Te doen =
(a) Uit welke plaats komt Donar Groen volgens het paginafragment?
(b) Geef voor elke bewering aan of die klopt met het paginafragment, met ja of nee en de doorslaggevende woorden letterlijk aangehaald: (i) Sloos Groep is gevestigd in Leiden. (ii) Van Ginkel Groep maakt groene verticale tuinen alleen buiten. (iii) Kroon Tuinen is gevestigd in Haarlem.
(c) Schrijf uit het paginafragment alles over vanaf "Toch zijn er" tot en met "buiten als binnen.".

Paginafragment =

#####

Toch zijn er plekken waar dat niet mogelijk is: waar bestrating echt nodig is of tegen een muur. Zelfs daarvoor zijn oplossingen. Zo introduceerde Sloos Groep uit Leiden in dit blad al eens een absorberende klinker. Hoveniersbedrijf Van Ginkel Groep (dit jaar genomineerd voor de Sterkste Schakel) maakt her en der van lelijke wanden een groene verticaal tuin. Zowel buiten als binnen.
Groen in je tuin en op het dak
In de tuin, rond je appartementengebouw of op je bedrijventerrein kun je met groen letterlijk de meeste meters maken. Dat is het werkterrein van de hoveniers en stratenmakers, die overigens het dak zelf niet schuwen. ‘Een goed sedumdak heeft een isolerend effect en is een buffer voor het afvoeren van hemelwater bij plensbuien,’ legt Jeffrey Kroon van Kroon Tuinen (Beinsdorp) uit, ‘en je kunt er pakketten met verschillende soorten begroeiing op krijgen. Net zoals er tegenwoordig plantenpakketten zijn speciaal voor de drogere zomers. Wij zijn goed in staat maatwerk aan te leggen.’
Ook voor deze bedrijven geldt dat de bedrijfsvoering ook groen moet zijn
Bij de vraag naar groene inrichting van de ruimte hoort ook de vraag naar een groene werkwijze. Dus werkt Donar Groen uit Nieuw-Vennep, groot leverancier van handgereedschappen voor hoveniers en stratenmakers, aan certificatie volgens de CO2 prestatieladder en Sociaal Ondernemen.

#####

Gegevensfragment =
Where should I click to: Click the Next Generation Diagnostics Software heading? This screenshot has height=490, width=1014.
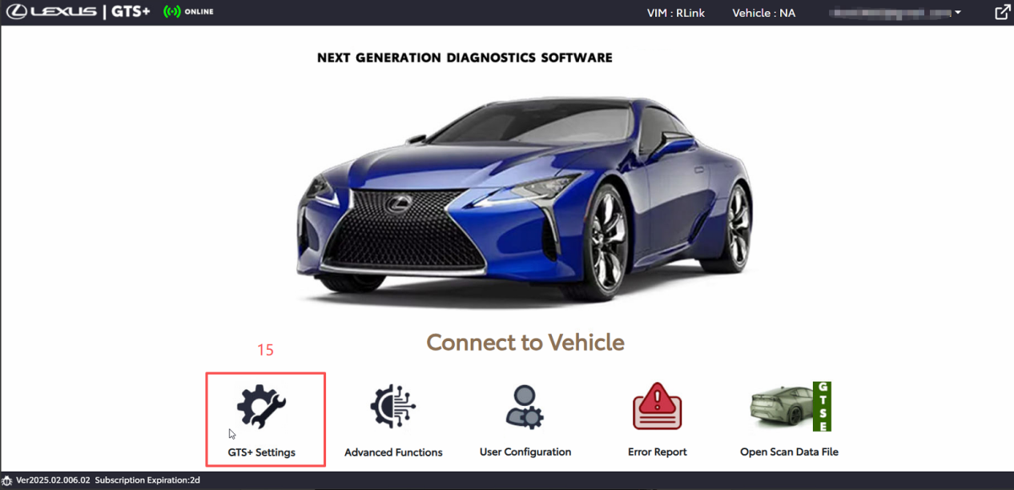pyautogui.click(x=465, y=58)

#####

Antwoorden =
(a) Nieuw-Vennep

(b)
(i) Ja: "Sloos Groep uit Leiden"
(ii) Nee: "Zowel buiten als binnen."
(iii) Nee: "Kroon Tuinen (Beinsdorp)"

(c)
Toch zijn er plekken waar dat niet mogelijk is: waar bestrating echt nodig is of tegen een muur. Zelfs daarvoor zijn oplossingen. Zo introduceerde Sloos Groep uit Leiden in dit blad al eens een absorberende klinker. Hoveniersbedrijf Van Ginkel Groep (dit jaar genomineerd voor de Sterkste Schakel) maakt her en der van lelijke wanden een groene verticaal tuin. Zowel buiten als binnen.